**Selected passage**
++++++++
J'can-Canadian wants to replicate success story here
Lessons from the lotto scam
RON Cunningham, the Jamaican-born Canadian who received the Queen Elizabeth II Diamond Jubilee Medal of Honour in July for outstanding work among youth in the North American country, is looking to replicate his efforts in Jamaica.
Cunningham, here on a one-week visit on personal business, said his passion for work among at-risk youth in Canada was stoked by his Jamaican roots and the memories of deprived young people during his boyhood days in Granville, St James.
He said he was interested in forming partnerships with individuals and organisations who would work with him to identify youth projects and raise funds to finance them anywhere in Jamaica.
Cunningham, who also received a Special Certificate of Recognition from the Governor General of Canada, co-founded the 10-year-old Citizens for the Advancement of Community Development (CACD), the vehicle which gained him the attention of the Canadian authorities through his work in the Peel Region, notably the Mississauga neighbourhoods of Cooksville, Dixie and Hurontario.
"I am especially interested in helping Jamaican youth to develop their natural entrepreneurial abilities through money management and mentoring programmes. This is an ability which I see borne out in their activities, whether legitimate or illegitimate," he told the Jamaica Observer yesterday.
Cunningham pointed to the lotto scam in Montego Bay, making it clear he abhorred the practice, but saying he could not help noticing that youths as young as 15 and 16 were displaying "unbelievable confidence to be calling people all over the world in what is an illegitimate activity".
"Imagine if we can channel this into legitimate programmes. I feel I could make a contribution to Jamaica in this regard, working with other interested parties to redirect their energies," he said.
Cunningham said he had started assisting some schools and community organisations in Jamaica, working with others to stage workshops or equipping computer centres or community centres with computers and sewing machines sourced in Canada. He plans to introduce his health promoting school project, targeting fatherless boys in communities like Papine, St Andrew, as the pilot.
++++++++
**Extracted information**
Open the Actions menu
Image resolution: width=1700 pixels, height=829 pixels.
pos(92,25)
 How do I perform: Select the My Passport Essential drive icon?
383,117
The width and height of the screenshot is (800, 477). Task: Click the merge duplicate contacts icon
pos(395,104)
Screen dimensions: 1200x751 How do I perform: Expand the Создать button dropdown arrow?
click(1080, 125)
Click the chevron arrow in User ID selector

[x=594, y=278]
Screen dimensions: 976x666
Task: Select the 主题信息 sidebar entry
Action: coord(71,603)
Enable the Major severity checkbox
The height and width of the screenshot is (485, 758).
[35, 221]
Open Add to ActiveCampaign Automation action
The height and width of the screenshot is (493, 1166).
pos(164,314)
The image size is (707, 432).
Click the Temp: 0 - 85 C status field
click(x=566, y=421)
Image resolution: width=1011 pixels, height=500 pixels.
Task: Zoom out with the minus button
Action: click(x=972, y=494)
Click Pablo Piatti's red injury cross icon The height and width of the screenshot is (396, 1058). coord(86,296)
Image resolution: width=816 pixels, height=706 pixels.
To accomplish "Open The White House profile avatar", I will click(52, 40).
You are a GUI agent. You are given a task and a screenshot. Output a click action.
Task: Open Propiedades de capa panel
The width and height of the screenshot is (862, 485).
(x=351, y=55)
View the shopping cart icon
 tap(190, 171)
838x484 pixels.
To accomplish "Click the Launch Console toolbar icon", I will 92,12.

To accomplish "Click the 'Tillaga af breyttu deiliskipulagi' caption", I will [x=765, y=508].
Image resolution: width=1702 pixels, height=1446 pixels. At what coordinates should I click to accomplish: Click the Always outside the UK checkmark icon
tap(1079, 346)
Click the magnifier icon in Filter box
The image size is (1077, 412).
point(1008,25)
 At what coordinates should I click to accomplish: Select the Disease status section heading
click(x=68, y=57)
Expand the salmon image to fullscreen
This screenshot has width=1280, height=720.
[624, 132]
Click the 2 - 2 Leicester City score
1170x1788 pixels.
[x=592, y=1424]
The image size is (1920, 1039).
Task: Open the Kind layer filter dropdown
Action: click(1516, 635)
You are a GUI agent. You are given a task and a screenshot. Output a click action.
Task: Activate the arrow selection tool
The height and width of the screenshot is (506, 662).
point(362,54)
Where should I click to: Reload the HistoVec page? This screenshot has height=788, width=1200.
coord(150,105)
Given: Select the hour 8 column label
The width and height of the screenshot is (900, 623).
++++++++
**Brief A**
Answer these questions from the article about Ron Cunningham:
(i) What medal did Cunningham receive in July?
(ii) Where in Jamaica did he spend his boyhood days?
(iii) What organization did he co-found?
**Brief B**
Resume the article about Ron Cunningham, writing on from its final sentence.
The entries play no part in what is asked here.

**Expected answer A**
(i) The Queen Elizabeth II Diamond Jubilee Medal of Honour
(ii) Granville, St James
(iii) Citizens for the Advancement of Community Development (CACD)

**Expected answer B**
"I'd like to see a pilot community/educational development centre situated in proximity to schools, police facilities, health clinics and other fundamental structural organisations, which will provide close linkage and coordination of services and supports and address community-identified needs and goals.
"Such a multi-faceted centre would represent an important new sun on the Jamaican horizon, a ball of light and energy that enables the Jamaican youth to grow, flourish and shine. I am talking about programmes and activities such as health promoting schools; life skills training, community policing and counselling programmes, adult literacy, counselling and parenting, employment preparation, entrepreneurship and money management, sport, recreation and leisure," said Cunningham.
On a personal note, he said while in Jamaica he would be seeking information on investment opportunities with which he could link investors in Canada. So far, he had noted opportunities in Information Technology and micro-finance.
He told the Observer that many Canadians of Jamaican descent had a strong desire to "get a piece of the Rock" and frequently complained that information on investment opportunities in Jamaica, despite JAMPRO, was hard to come by.